Eventuell durch Lesebestätigungen verursachte Irritationen sind gücklicherweisen meist von kurzfristiger Dauer. Doch angeblich soll es auch schon zu Trennungen von Paaren gekommen sein, weil ein Partner trotz Lesens partout nicht auf die Mitteilungen des anderen antwortete. Angesichts derartig weitreichender Folgen von Zwangs-Lesebestätigungen gibt es wenig verwunderlich diverse Tools, die in der Theorie etwa bei Kakao Talk und bei Facebook Lesebestätigungen ausschalten. Angesichts funktioneller und plattformbezogener Begrenzungen muss ihr tatsächlicher praktischer Nutzen jedoch angezweifelt werden.

Das Kalkül hinter den Lesebestätigungen

Auffällig ist, dass es die kostenlosen Messenger sind, die ihre Mitglieder bei den Lesebestätigungen bevormunden. Der Grund hierfür liegt auf der Hand: Die Betreiber wollen mit Lesebestätigungen Dringlichkeit erzeugen, um so die Aktivität und Nutzungsdauer zu erhöhen. Nur so lässt sich erklären, dass die Gratis-Apps Facebook, Kik, Line, Path und Kakao Talk ihren Usern Lesebestätigungen aufzwingen, während einer der populärsten Services, nämlich WhatsApp, ganz auf eine derartige Funktion verzichtet. Der kalifornische Dienst zeigt in Form zweier grüner Häckchen neben einer Nachricht lediglich an, wann sie versendet und an Empfänger übermittelt wurde. WhatsApp finanziert sich durch Mitgliedergebühren und ist somit nicht darauf angewiesen, die Nutzeraktivität künstlich zu erhöhen, um sich für nachgelagerte Erlösquellen attraktiv zu machen. Angesichts der enormen Konkurrenz im Messengersegment bleibt abzuwarten, wie lange der Anbieter sich diesen "Luxus" leisten kann. Dass iMessage Lesebestätigungen als optionales Feature anbietet, kann damit erklärt werden, dass der Service anders als die Konkurrenz lediglich ein nicht monetarisiertes Feature von iOS darstellt.
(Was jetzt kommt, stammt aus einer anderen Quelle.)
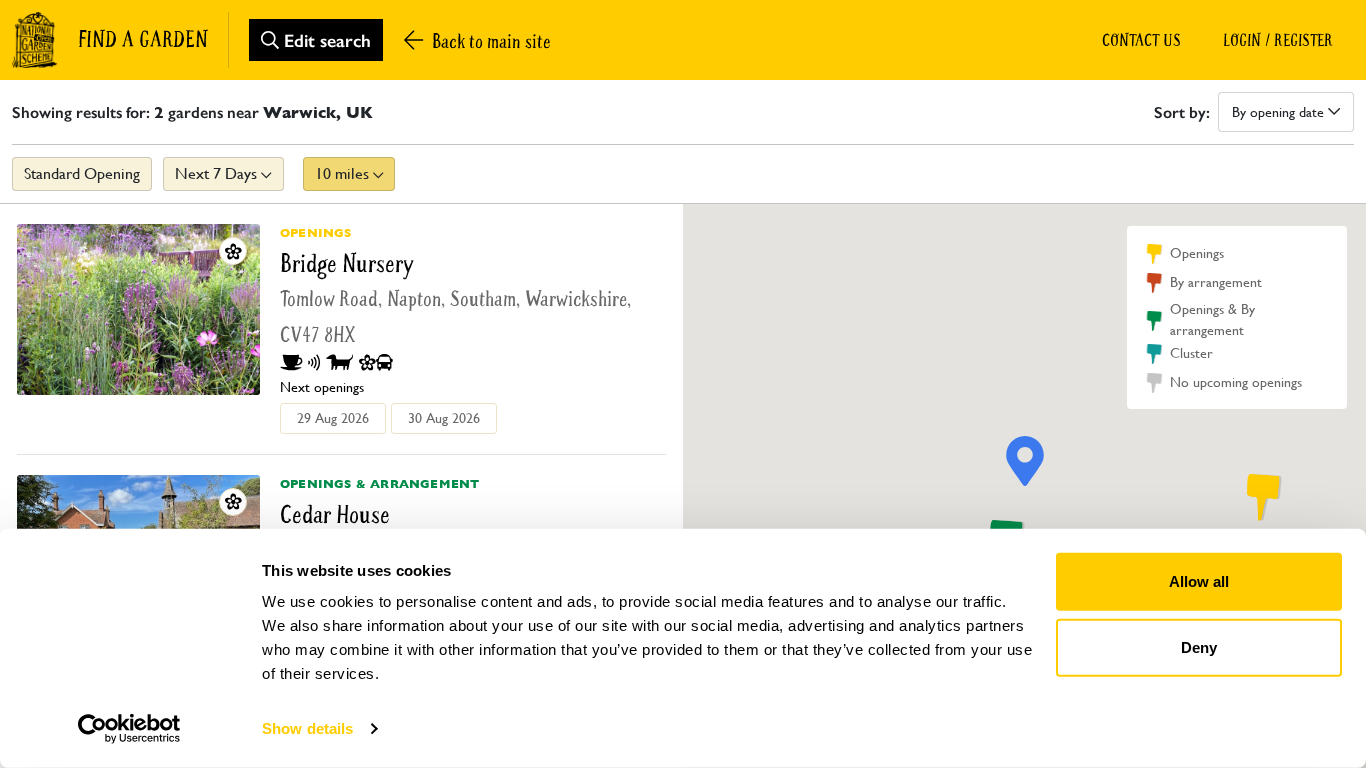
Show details (307, 728)
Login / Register (1278, 40)
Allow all (1199, 581)
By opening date (1280, 112)
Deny (1199, 646)
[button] (1259, 497)
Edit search (325, 40)
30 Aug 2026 (444, 418)
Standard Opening (82, 173)
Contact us (1141, 40)
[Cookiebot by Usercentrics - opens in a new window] (129, 729)
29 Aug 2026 (333, 418)
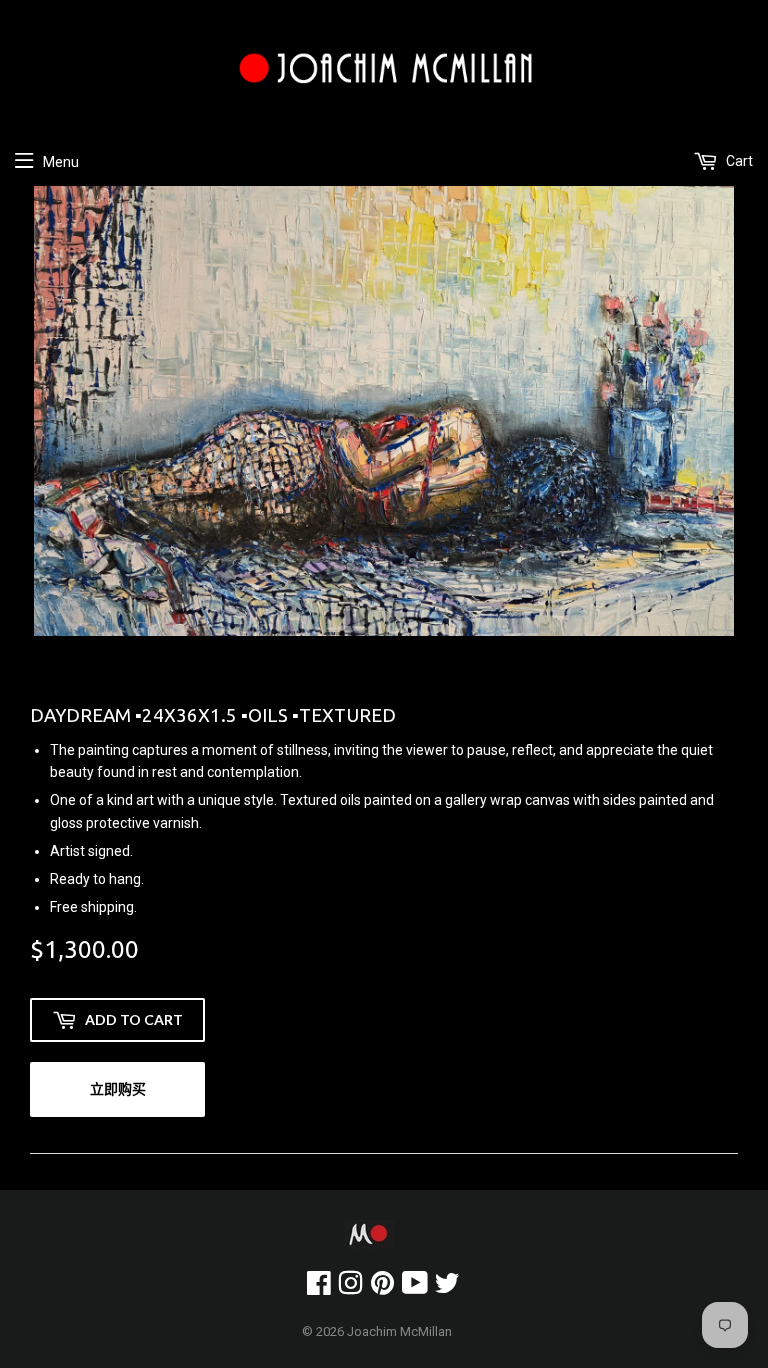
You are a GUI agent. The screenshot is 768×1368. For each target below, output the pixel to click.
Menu (61, 162)
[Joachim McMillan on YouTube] (415, 1288)
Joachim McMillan (399, 1331)
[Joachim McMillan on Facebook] (319, 1288)
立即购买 (118, 1088)
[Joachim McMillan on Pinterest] (382, 1288)
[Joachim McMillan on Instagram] (350, 1288)
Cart (738, 161)
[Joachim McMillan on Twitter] (447, 1288)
Allein dem aufstrebenden mobilen VoIP- und Chatservice Viber fehlen Lesebestätigungen, obwohl er kostenfrei angeboten wird. Allerdings macht das mit 20 Millionen Dollar aus privaten Taschen finanzierte israelisch-amerikanische Startup bisher trotz rasantem Wachstums noch überhaupt keine Anstalten, Umsätze zu generieren, ist also ein generell ein Sonderling. Und erzwungene Lesebestätigungen sind schnell implementiert, falls erforderlich.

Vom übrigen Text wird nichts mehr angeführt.